Steven Camden talked about how rhyme helped him throughout his life and his first-ever performance, a spoken word contest at the literature festival, Slam, where he learnt he could make a living out of spoken word poetry.

The event involved the audience writing short rhymes and saying them out loud. Steven also made up short stories and recited spoken word poetry.

We thought it was good fun for both adults and children, and we highly recommend getting his book. We really liked the way he included the audience and made everyone feel comfortable when reading out their rhymes.

The way he told his poems was just amazing, he acted along as he told his stories. The speed at which he recited the spoken word poems was phenomenal and his rhymes were witty.

By Ben and Ru.

Ben is 13 likes reading, music (listening and making), and gaming.
Ru, also 13, likes fencing, rugby and gaming.

Chris Riddell and Paul Stewart at Hay Festival 2014 by Eleanor

“I don’t know how we’ve managed to work together for so many years.” That was our introduction to Paul Stewart and Chris Riddell, the funny, quirky, author and illustrator duo.

Together they explored the wonders of The Edge, a world where science works miracles, with floating cities and solidified lightning. Starting with just a map of this world, they created the best-selling series ‘The Edge Chronicles’. They read an extract from their latest book (one of a new trilogy), and then told us the exciting news that soon there will be a television series about the adventures!

It seems that the pair have been very busy lately.
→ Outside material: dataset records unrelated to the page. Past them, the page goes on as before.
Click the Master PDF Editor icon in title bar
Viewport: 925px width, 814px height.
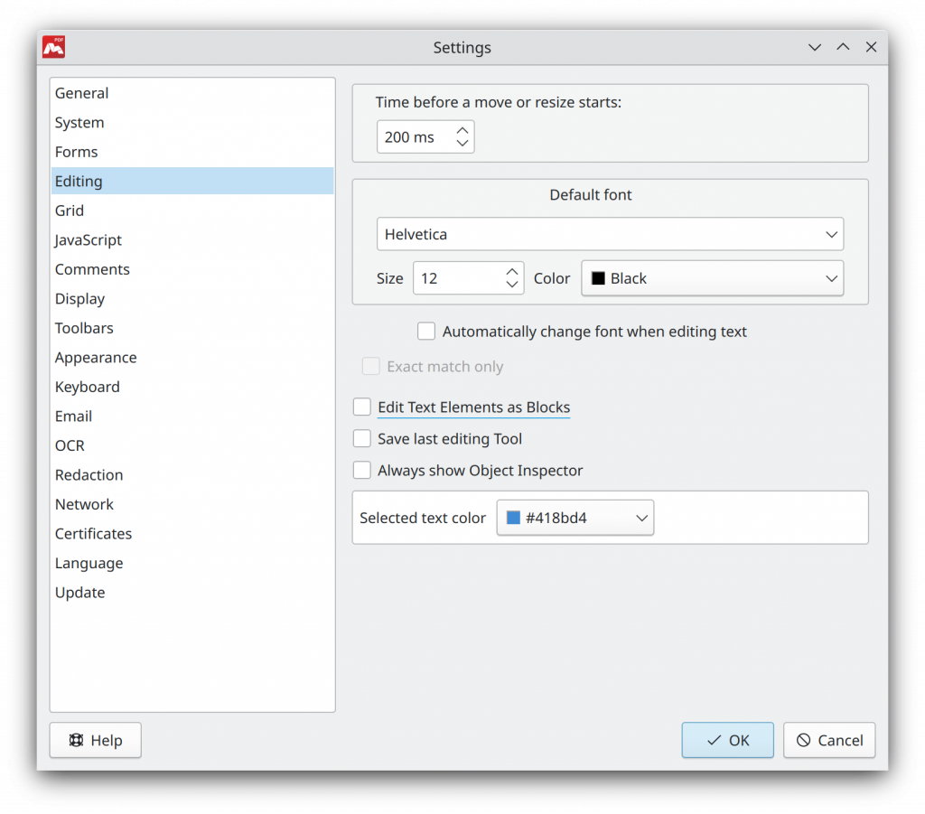pos(52,47)
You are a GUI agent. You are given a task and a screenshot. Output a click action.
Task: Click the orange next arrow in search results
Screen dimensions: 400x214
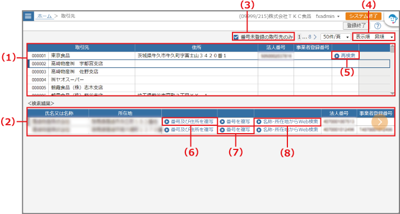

On top of the latest ‘Edge Chronicles’, Chris and Paul are working on a completely different trilogy of books: ‘Scavenger’. Both of them were obsessed with sci-fi novels as teenagers and have decided that they wish to return to the genre.

This story is set in the future, when humankind is migrating to a new planet, and their robots have turned against them. Men have had to go into hiding within their own spaceship. But the robots are hunting them down….

By Eleanor.
Eleanor is 14. She loves cats and reading fantasy epics (preferably about dragons).

Darren Shan at Hay Festival 2014 by Ben and Ru

We went to see Darren Shan talk about his new series of books called ZOM-B. He confessed that he wasn’t originally going to put zombies in his book as he mainly wanted to write a political novel about racism, but he decided to throw them in to spice things up.

Commenting on his book ‘Cirque du Freak’ being made into a film he said he never really got involved with adaptations from book to a film.

When asked what his main inspiration was he said, “My mum – I know it sounds corny”.

We thought that it was well presented and when he read extracts from his books he made the whole audience fall silent and listen intently, and we found out that Darren is going to be a father, so best of luck to him!

By Ben and Ru.

Ben is 13 and likes reading, music (listening and making) and gaming.
Ru is also 13 and likes fencing, rugby and gaming.